So instead, Thea designed its reactor around small, identical superconducting magnets that are arranged in arrays. The startup will use software to control each magnet individually to generate magnetic fields that can replicate a stellarator’s wobbly shape.

The approach has several upsides. For one, it has allowed Thea to rapidly iterate on its magnet design. In the last two years, the company has tweaked the design more than 60 times, Berzin said. “Most fusion companies, you’re dealing with magnets that are the size of a car or a laser the size of a car or a wedge the size of car. That unfortunately means one is $20 million and takes two years [to make],” he said.

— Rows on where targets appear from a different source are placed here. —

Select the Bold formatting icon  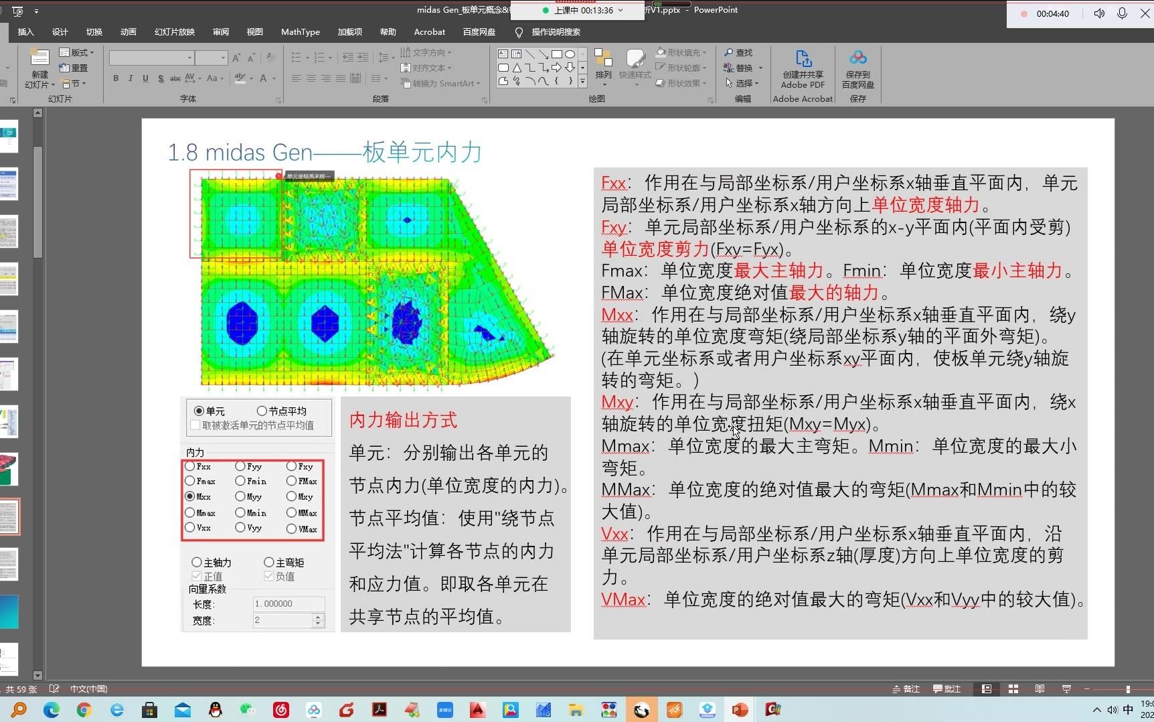coord(114,78)
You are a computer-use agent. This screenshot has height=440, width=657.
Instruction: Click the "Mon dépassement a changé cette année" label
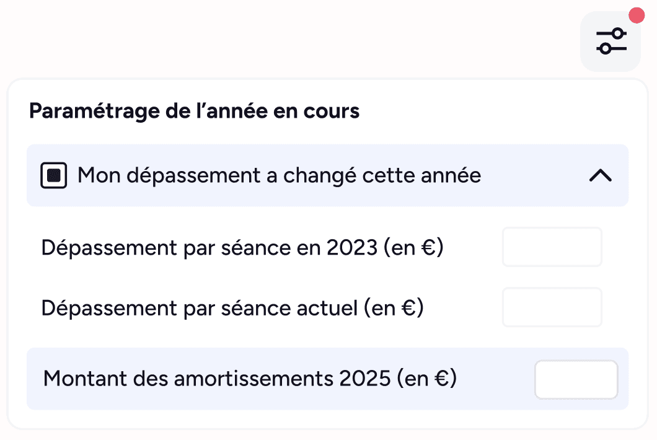click(x=279, y=176)
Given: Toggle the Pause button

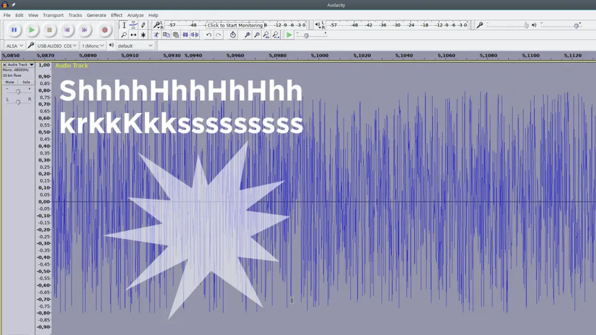Looking at the screenshot, I should pos(14,30).
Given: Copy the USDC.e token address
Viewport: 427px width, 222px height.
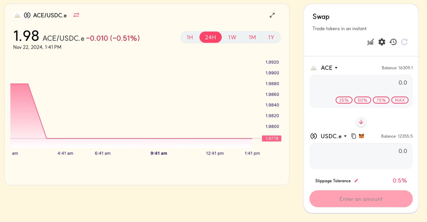Looking at the screenshot, I should pyautogui.click(x=353, y=136).
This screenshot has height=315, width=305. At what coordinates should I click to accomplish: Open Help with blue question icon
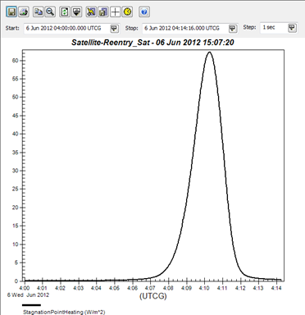144,11
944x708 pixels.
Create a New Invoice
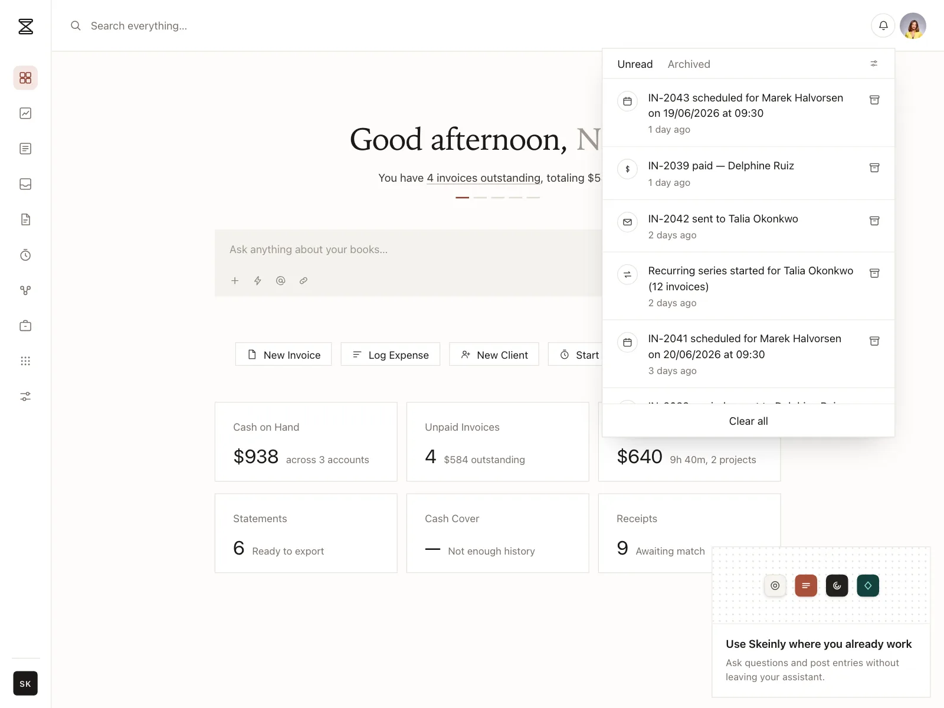(x=284, y=355)
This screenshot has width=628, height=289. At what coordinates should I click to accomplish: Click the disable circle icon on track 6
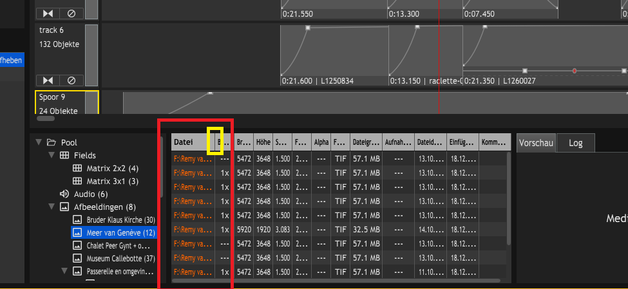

It has also meant the company can use software controls to overcome any irregularities in the way the magnets were made or installed. To test its original control system, Thea built a three-by-three array of its magnets laced with sensors. The controls, which were derived from the physics of electromagnetism, worked well. But the company also wanted to see how AI might handle the task, so it also trained a new one using reinforced learning.

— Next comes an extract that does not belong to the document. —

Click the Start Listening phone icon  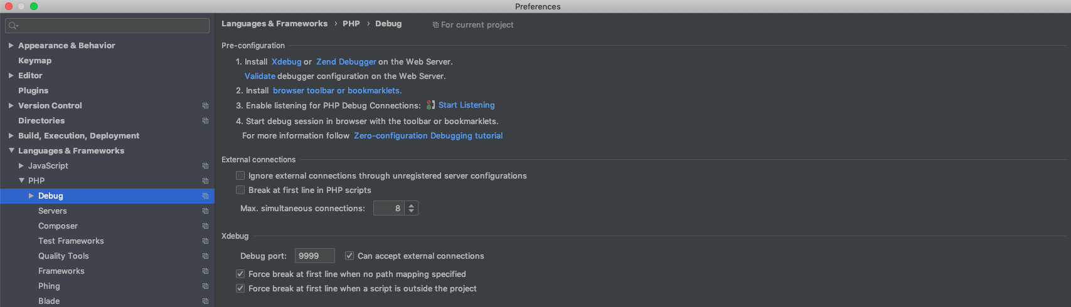[x=430, y=105]
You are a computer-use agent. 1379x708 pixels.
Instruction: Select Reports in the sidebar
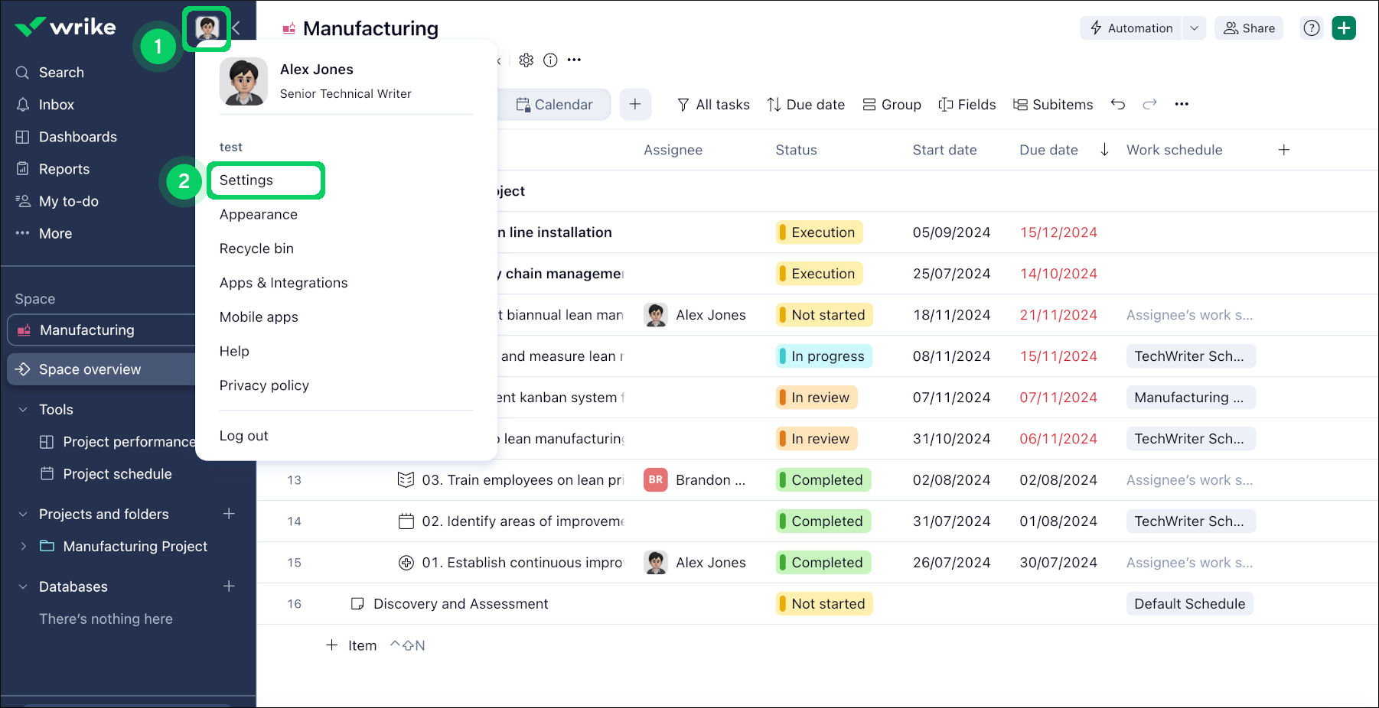tap(64, 168)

The team came away surprised at how well it all worked.
“We purposefully threw curveballs at the array,” Berzin said. “We purposefully dismounted a magnet by literally over a centimeter. You could see it was super out of line. It was really hard for us to actually manufacture it so poorly.” The team also tested superconducting material from five different manufacturers along with intentionally defective material. “Every single time we did that, the control system, without us turning knobs and intervening, was able to tune out those defects,” he said.
Thea’s reactor design, Helios, will use two types of magnets. One the outside, 12 large magnets of four different shapes will do the heavy lifting to keep the plasma confined. They’re similar to those found on a tokamak, the type of doughnut-shaped reactor that competitor Commonwealth Fusion Systems is building. Inside the large coils, 324 smaller circular magnets will fine tune the shape of the plasma.

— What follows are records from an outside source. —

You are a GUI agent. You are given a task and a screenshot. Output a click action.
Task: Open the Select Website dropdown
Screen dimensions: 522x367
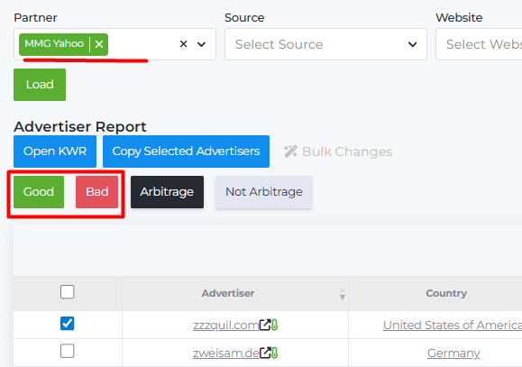(x=479, y=44)
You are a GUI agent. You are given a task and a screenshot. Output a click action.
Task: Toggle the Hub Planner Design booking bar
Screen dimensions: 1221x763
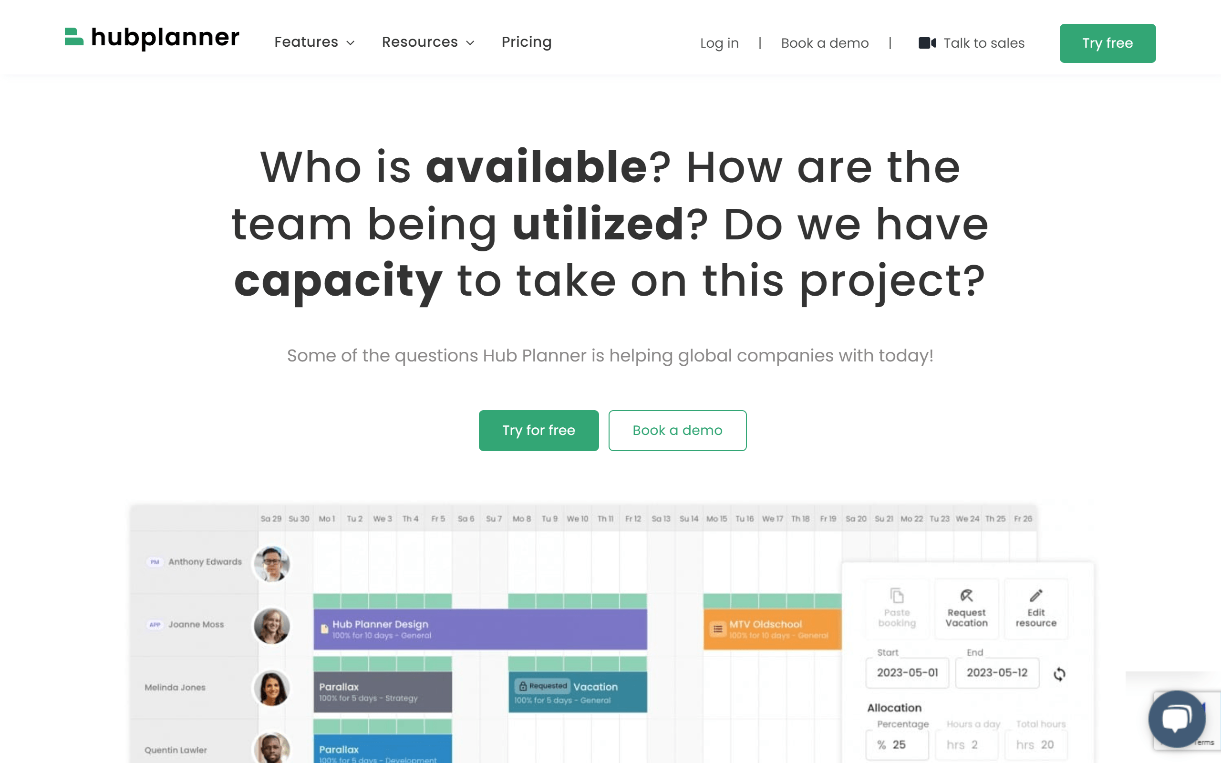(483, 628)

The startup predicts Helios will generate 1.1 gigawatts of heat, which a steam turbine will turn into 390 megawatts of electricity at a cost below $150 per megawatt-hour. The reactor will have to shut down for an 84-day maintenance period once every two years. If all goes well, that means its capacity factor — a measure of how much power it generates over a given period of time — will be 88%. That’s far better than today’s gas-fired power plants and almost as good as today’s nuclear power plants.
Helios is still in the conceptual phase. Thea first has to build Eos, its initial fusion device that’s intended to prove the science behind the concept. Berzin said the company will announce a site for Eos in 2026 with plans to turn it on “around 2030.”
As it builds Eos, Thea plans to start work in parallel on Helios. It’s a similar approach to how Commonwealth Fusion Systems is moving forward with work on Arc, its first commercial power plant, while building Sparc, its demonstration plant.
For now, Berzin is looking forward to hearing what the fusion community thinks. “This is the release of the overview paper. This will be followed up by quite a substantial amount of work that will come out via peer review and publication,” he said. “Now is the moment for us to go and set up the partnerships, collaborations, get the end users engaged to go build the first one.”